# Objective:
Return these lines unchanged, beginning with the first line and ending after the line that contains "Action: 277,462".

# Dataset extract:
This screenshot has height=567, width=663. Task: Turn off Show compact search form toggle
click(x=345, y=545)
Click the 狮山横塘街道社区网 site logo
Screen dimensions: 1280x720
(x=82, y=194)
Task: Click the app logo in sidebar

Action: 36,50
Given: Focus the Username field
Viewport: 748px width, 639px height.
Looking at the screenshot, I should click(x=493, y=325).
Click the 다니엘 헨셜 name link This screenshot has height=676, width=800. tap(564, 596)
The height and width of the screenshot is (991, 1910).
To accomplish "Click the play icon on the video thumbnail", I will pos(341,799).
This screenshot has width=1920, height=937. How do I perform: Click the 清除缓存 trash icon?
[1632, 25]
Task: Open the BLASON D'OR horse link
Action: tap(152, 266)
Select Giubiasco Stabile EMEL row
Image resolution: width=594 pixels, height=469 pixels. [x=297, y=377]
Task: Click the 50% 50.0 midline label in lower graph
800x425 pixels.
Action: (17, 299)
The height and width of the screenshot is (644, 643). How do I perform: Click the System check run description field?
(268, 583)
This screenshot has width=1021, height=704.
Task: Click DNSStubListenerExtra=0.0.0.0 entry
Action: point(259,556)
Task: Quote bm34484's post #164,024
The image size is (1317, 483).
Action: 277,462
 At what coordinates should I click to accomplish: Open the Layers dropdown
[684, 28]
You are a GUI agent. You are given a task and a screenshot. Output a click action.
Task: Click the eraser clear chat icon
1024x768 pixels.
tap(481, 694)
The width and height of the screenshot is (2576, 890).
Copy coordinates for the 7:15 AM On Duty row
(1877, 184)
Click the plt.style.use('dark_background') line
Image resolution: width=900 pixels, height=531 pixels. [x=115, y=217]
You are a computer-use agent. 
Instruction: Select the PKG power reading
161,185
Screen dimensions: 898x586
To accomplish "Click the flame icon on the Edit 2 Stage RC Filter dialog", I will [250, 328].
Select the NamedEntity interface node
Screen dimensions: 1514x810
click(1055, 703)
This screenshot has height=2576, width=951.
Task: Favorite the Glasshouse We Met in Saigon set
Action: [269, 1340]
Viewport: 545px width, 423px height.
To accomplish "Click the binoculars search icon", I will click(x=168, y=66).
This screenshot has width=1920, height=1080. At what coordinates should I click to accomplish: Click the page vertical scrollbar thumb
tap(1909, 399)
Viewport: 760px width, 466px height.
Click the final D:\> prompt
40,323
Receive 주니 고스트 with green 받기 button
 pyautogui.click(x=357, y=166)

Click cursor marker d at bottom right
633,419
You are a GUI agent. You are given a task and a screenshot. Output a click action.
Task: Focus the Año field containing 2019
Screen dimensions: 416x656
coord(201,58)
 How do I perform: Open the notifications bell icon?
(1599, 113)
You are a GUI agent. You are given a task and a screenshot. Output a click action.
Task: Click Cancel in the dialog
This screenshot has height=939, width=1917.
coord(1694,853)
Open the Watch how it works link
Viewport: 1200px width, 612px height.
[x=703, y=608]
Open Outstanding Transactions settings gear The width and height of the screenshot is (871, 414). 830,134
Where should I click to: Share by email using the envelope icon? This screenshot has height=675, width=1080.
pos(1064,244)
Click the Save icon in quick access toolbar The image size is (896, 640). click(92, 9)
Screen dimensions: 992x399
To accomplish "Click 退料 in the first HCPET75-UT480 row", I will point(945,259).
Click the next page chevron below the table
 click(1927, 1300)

# The result:
This screenshot has height=567, width=663. Task: Turn off Show compact search form toggle
click(x=345, y=545)
Click the 狮山横塘街道社区网 site logo
Screen dimensions: 1280x720
(x=82, y=194)
Task: Click the app logo in sidebar

Action: 36,50
Given: Focus the Username field
Viewport: 748px width, 639px height.
Looking at the screenshot, I should click(x=493, y=325).
Click the 다니엘 헨셜 name link This screenshot has height=676, width=800. tap(564, 596)
The height and width of the screenshot is (991, 1910).
To accomplish "Click the play icon on the video thumbnail", I will pos(341,799).
This screenshot has width=1920, height=937. How do I perform: Click the 清除缓存 trash icon?
[1632, 25]
Task: Open the BLASON D'OR horse link
Action: tap(152, 266)
Select Giubiasco Stabile EMEL row
Image resolution: width=594 pixels, height=469 pixels. [x=297, y=377]
Task: Click the 50% 50.0 midline label in lower graph
800x425 pixels.
Action: (17, 299)
The height and width of the screenshot is (644, 643). How do I perform: Click the System check run description field?
(268, 583)
This screenshot has width=1021, height=704.
Task: Click DNSStubListenerExtra=0.0.0.0 entry
Action: point(259,556)
Task: Quote bm34484's post #164,024
The image size is (1317, 483).
Action: 277,462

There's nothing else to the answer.